I'm not sure if it helps in your case, but here's what I'm doing: Backbone allows the el property to be a function. You can return your template string from this function.

Actual example:

var templateCache = {};
var template = function(name) {
    return function() {
        return templateCache[name] || (templateCache[name] = $('template#' + name).html());
    };
};

views.TodoItemView = Backbone.Epoxy.View.extend({
    bindings: 'data-bind',
    el: template('todoItemTmpl')
});

This way the template will be looked up right when the view is instantiated. Backbone will wrap the string in a jQuery object, which will cause the outer most/first element to become the element of the view.
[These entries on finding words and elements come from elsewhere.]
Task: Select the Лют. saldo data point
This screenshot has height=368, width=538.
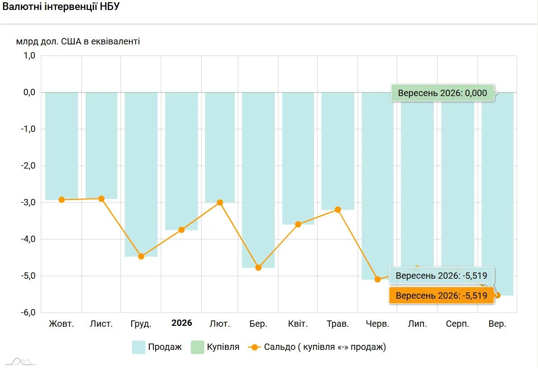Action: pos(220,203)
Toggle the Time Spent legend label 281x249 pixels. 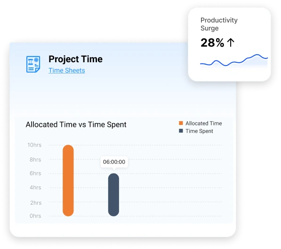(199, 131)
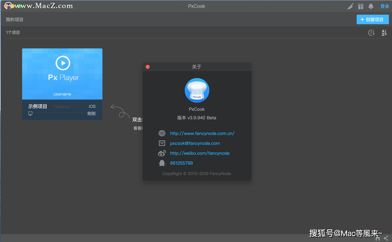Click the Px Player project thumbnail
Image resolution: width=392 pixels, height=242 pixels.
62,74
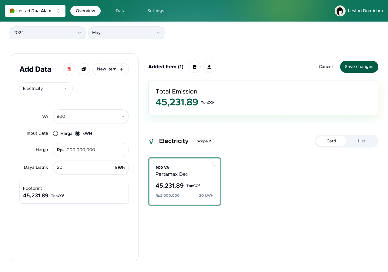This screenshot has height=272, width=388.
Task: Switch to List view
Action: click(x=361, y=141)
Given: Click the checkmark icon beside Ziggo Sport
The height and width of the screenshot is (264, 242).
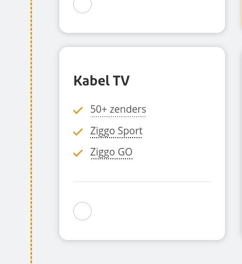Looking at the screenshot, I should click(x=78, y=132).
Edit: You can see this here in the Backbone code

http://backbonejs.org/docs/backbone.html#section-129

Ensure that the View has a DOM element to render into. If this.el is a string, pass it through $(), take the first matching element, and re-assign it to el. Otherwise, create an element from the id, className and tagName properties.

gmac commented 9 years ago

Awesome, I like what @prinzhorn said. Let's go with that. While it's a little kludgy, Epoxy is specialized enough that its goal is not to be the ultimate template renderer (especially now, with tools like React available).
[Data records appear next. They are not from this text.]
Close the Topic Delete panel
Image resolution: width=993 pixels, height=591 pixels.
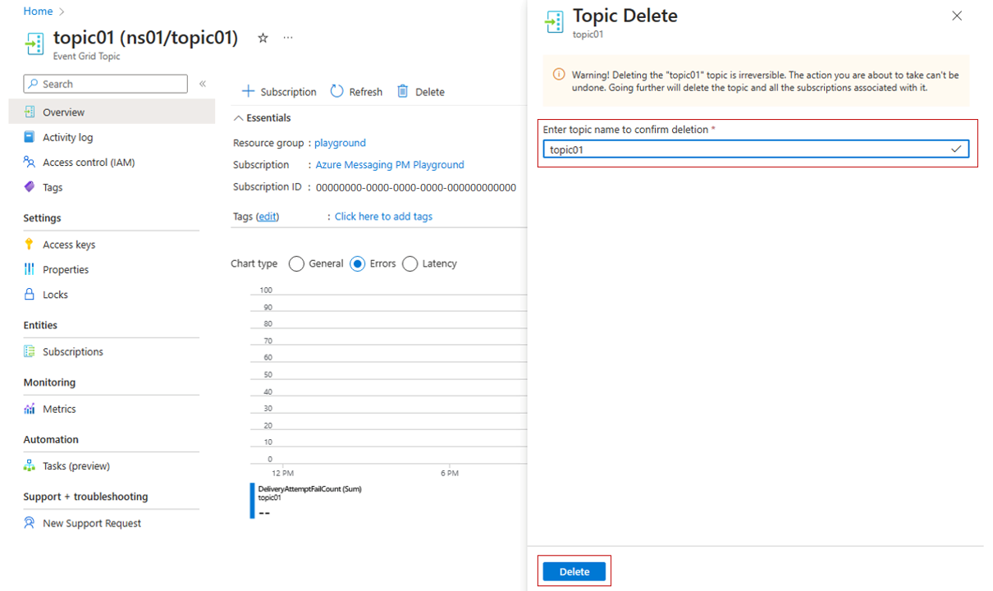[957, 16]
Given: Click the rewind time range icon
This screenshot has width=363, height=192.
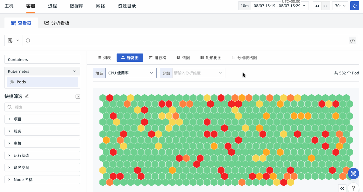Looking at the screenshot, I should coord(317,6).
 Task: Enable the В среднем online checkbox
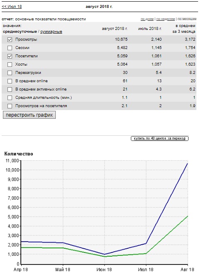point(10,81)
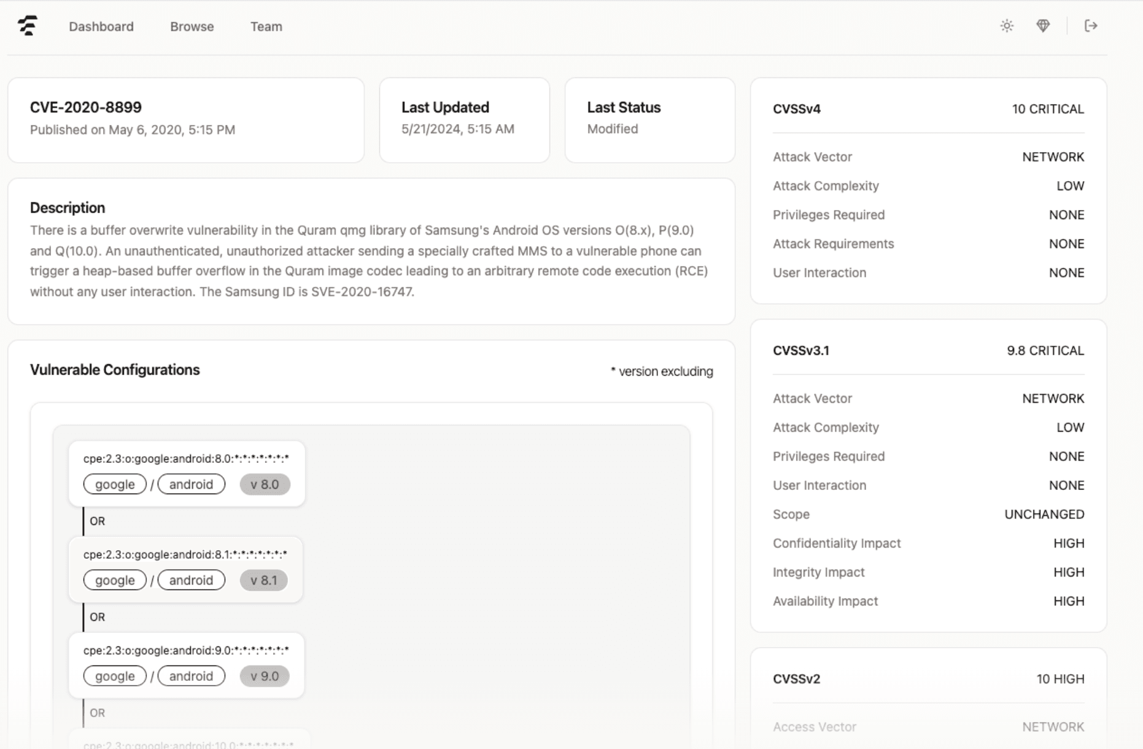Screen dimensions: 1143x749
Task: Click the android 8.0 CPE string
Action: click(x=186, y=459)
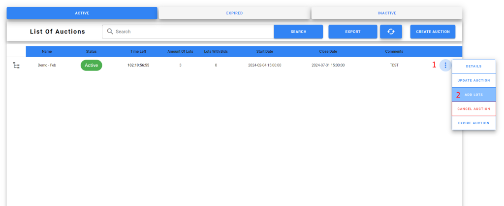Open the three-dot actions menu for Demo - Feb
This screenshot has height=206, width=504.
point(445,65)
boussou commented 8 years ago

just a comment for the record.

I worked on this problem too, for collections (the binding). I think that, to keep the BB spirit, el should be the result of a call to render()

currently applybinding() actually takes the el as it is, not giving a change to the view to change the content. (maybe calling it in the constructor is too early?)

regarding the cache handler, the best would be to borrow the Marionnette's which is perfect. you can override the tmplaite engine & the loading method. That's what I use.